We shall first consider appellant's first four points of error, and appellee's reply points thereto.

It is well established that a probate court has the power to admit to probate a subsequent will or codicil after having probated a former will by an earlier decree, the time for appealing from which has expired. Vance v. Upson, Tex.Sup.Ct., 64 Tex. 266; Bradford v. Bradford, Tex.Civ.App., 377 S.W.2d 747, writ ref. n.r.e. In Vance v . Upson, the Supreme Court, in upholding this jurisdiction, used the following language:

'The fact that the county court, by its decree, had formerly admitted to probate, as the will of the same testator, another paper executed prior to the time the one now offered was executed, interposes no obstacle whatever to the probate of any paper or papers which may be in fact and in law the last will of James Vance.

'The power of a probate court to admit to probate a subsequent will, after the probate of an earlier one, has been considered in many cases, and is too well established to admit of controversy.

'The proposition that the papers now claimed to be the last will cannot be probated so long as the probate of the earlier will is not revoked is unsound in principle and not sustained by authority.

'If the papers offered as the will of James Vance revoked all former wills, then it would seem that their probate as his last will would incidentally have the effect of revoking the former probate, and, if so, the court might so declare whether there was any pleading asking such relief or not. That such is the effect of probating a subsequent will, revoking all others, on the probate of an earlier will is necessarily true and well settled.'

The county Court of DeWitt County thus had jurisdiction and power to hear and rule on the matters in issue in cause No. 4804.

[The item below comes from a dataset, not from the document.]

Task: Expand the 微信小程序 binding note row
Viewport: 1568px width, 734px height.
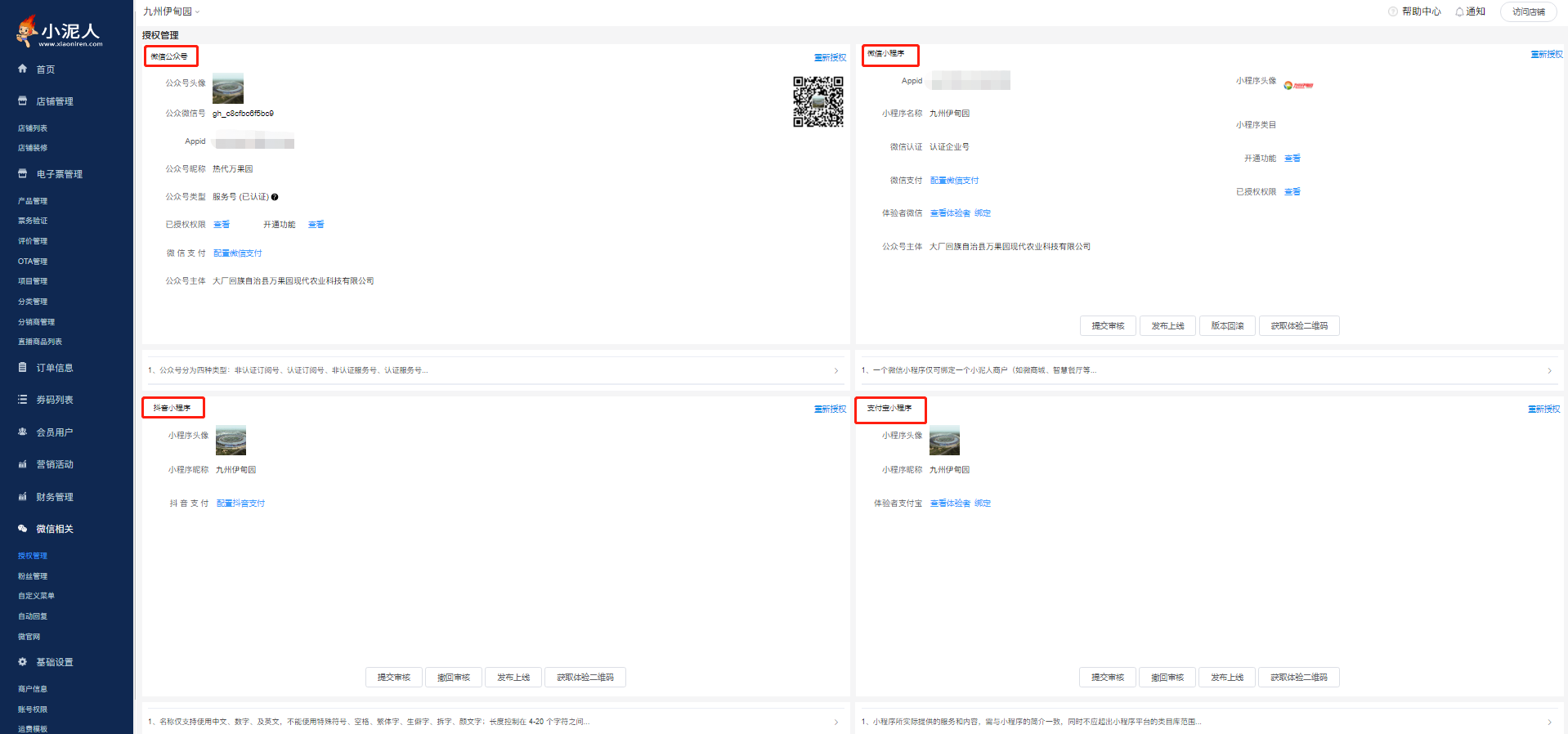Action: point(1549,371)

Appellant's application to probate the will of Stephen Robinson dated January 14, 1953, the second will, was not filed until February 19, 1963, some nine and a half years after testator's death . In this connection, Sec. 73 of the Probate Code, formerly Art. 3326, Rev.Civ.Stats. of Texas, reads:

'No will shall be admitted to probate after the lapse of four years from the death of the testator unless it be shown by proof that the party applying for such probate was not in default in failing to present the same for probate within the four years aforesaid; and in no case shall letters testamentary be issued where a will is admitted to probate after the lapse of four years from the death of the testator.'

In the county court judgment in cause ...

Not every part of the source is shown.